Ulster Unionist Health Spokesperson Roy Beggs MLA has queried whether hospitals across Northern Ireland were as prepared as many of those in the rest of the UK to handle the outbreak of this year’s winter flu.
Roy Beggs said:
“The winter pressures our Emergency Departments are currently facing were not entirely unexpected. We have an ageing population – the highest user of hospital beds – and rapidly increasing demand which is closely linked to the rising prevalence of long-term conditions right across the population. Acute care systems, whether outpatient or inpatient services, acute medical units, EDs, primary care or the ambulance service, are all under a frightening degree of strain right now.
“After speaking to medical professionals I warned last October that there were firm indications that this year’s strain of winter flu was likely going to be much more virulent than in previous years. Unfortunately that has now come to fruition, however I would query whether hospitals in Northern Ireland were placed on high alert as many across the rest of the UK were after the major flu outbreaks in Australia and New Zealand last year. Trusts being forced to appeal to staff over social media to come to work would perhaps indicate that not all preparations that could have been taken were taken.

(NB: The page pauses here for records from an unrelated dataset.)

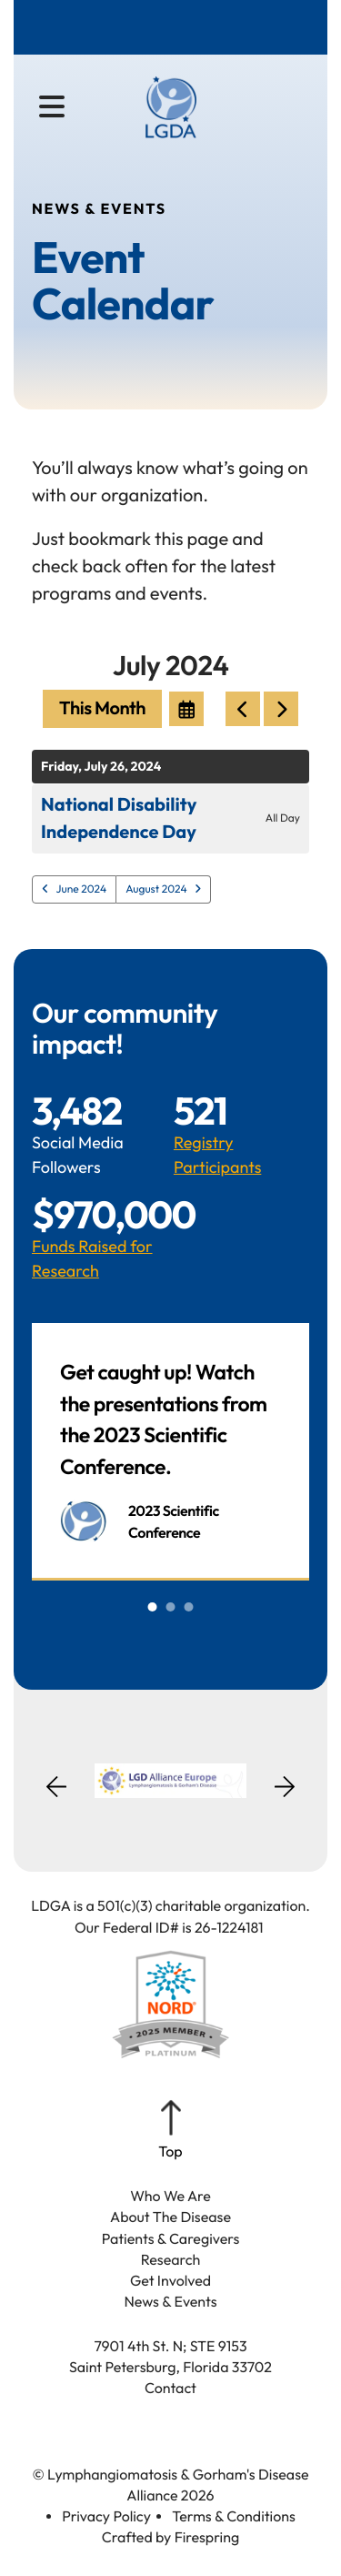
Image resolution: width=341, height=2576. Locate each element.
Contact (170, 2388)
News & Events (170, 2302)
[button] (52, 107)
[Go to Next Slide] (285, 1780)
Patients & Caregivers (171, 2239)
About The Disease (170, 2217)
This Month (102, 708)
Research (171, 2260)
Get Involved (170, 2281)
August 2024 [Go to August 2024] (156, 889)
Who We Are (170, 2196)
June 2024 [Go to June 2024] (81, 889)
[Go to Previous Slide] (56, 1798)
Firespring (207, 2538)
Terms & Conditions (234, 2517)
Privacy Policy (106, 2517)
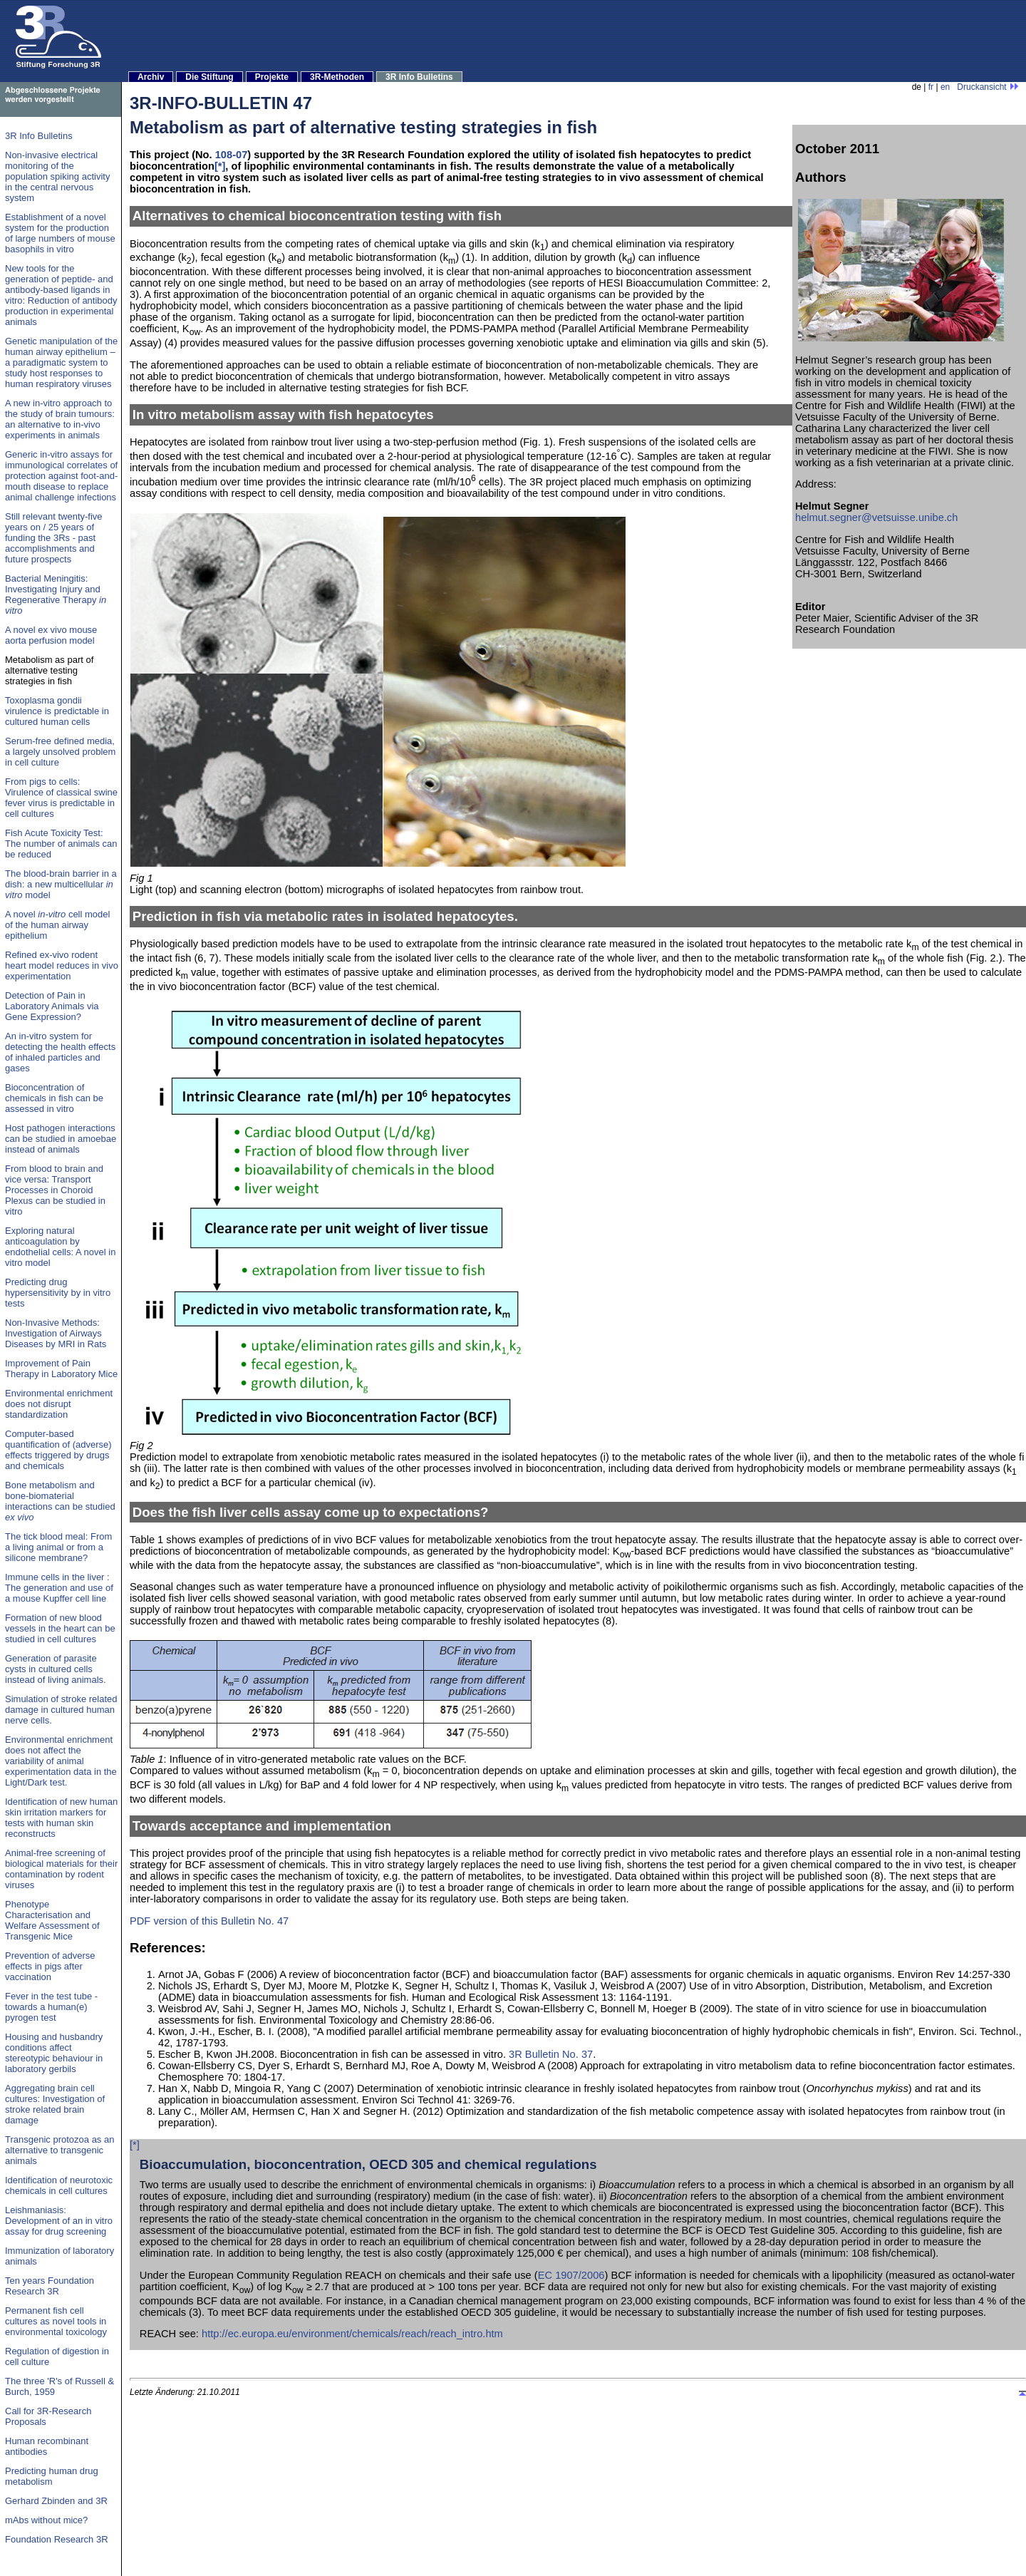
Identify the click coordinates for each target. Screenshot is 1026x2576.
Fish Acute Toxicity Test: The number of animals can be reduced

“Our health service urgently needs stability and longer-term planning, something which the absence of a Minister is thwarting. Michelle O’Neill previously said when she was Minister she was prepared to show the leadership necessary to take our health service forward, but in reality all she did was walk away just when patients and our health workers needed a Minister the most.
“There is no one simple answer to the resolving the current crisis in our Emergency Departments, but there are a number of contributory factors which I believe if tackled could ease some of the pressure.
“There is a profound shortage in nursing numbers, so an intensive recruitment campaign needs to be undertaken. That includes further increasing the nurse training places locally, listening to our nurses to help increase retention and encourage those who may have left for family reasons return to the profession.
“Trolley waits and long stays in Emergency Departments are also massively exacerbated by delayed discharges further up the hospital system. Getting people out of hospital sooner frees up beds and is not only medically better for them, but it also makes financial sense – a typical hospital stay costs approximately £400 a day when that patient may only need a domiciliary care package at a fraction of that daily cost.
“Finally, at a time when demand for health care is growing, the number of beds across Northern Ireland has continued to decline significantly. In 2005 there were 4.7 beds per 1,000 of population. By two years ago this had dropped to only 3.1. That continuing erosion of hospital beds, combined with rising demand for beds was always going to end up in a totally unsustainable situation.
“Only when these three factors are resolved will we ever be able to fix the major problems in our Emergency Departments.”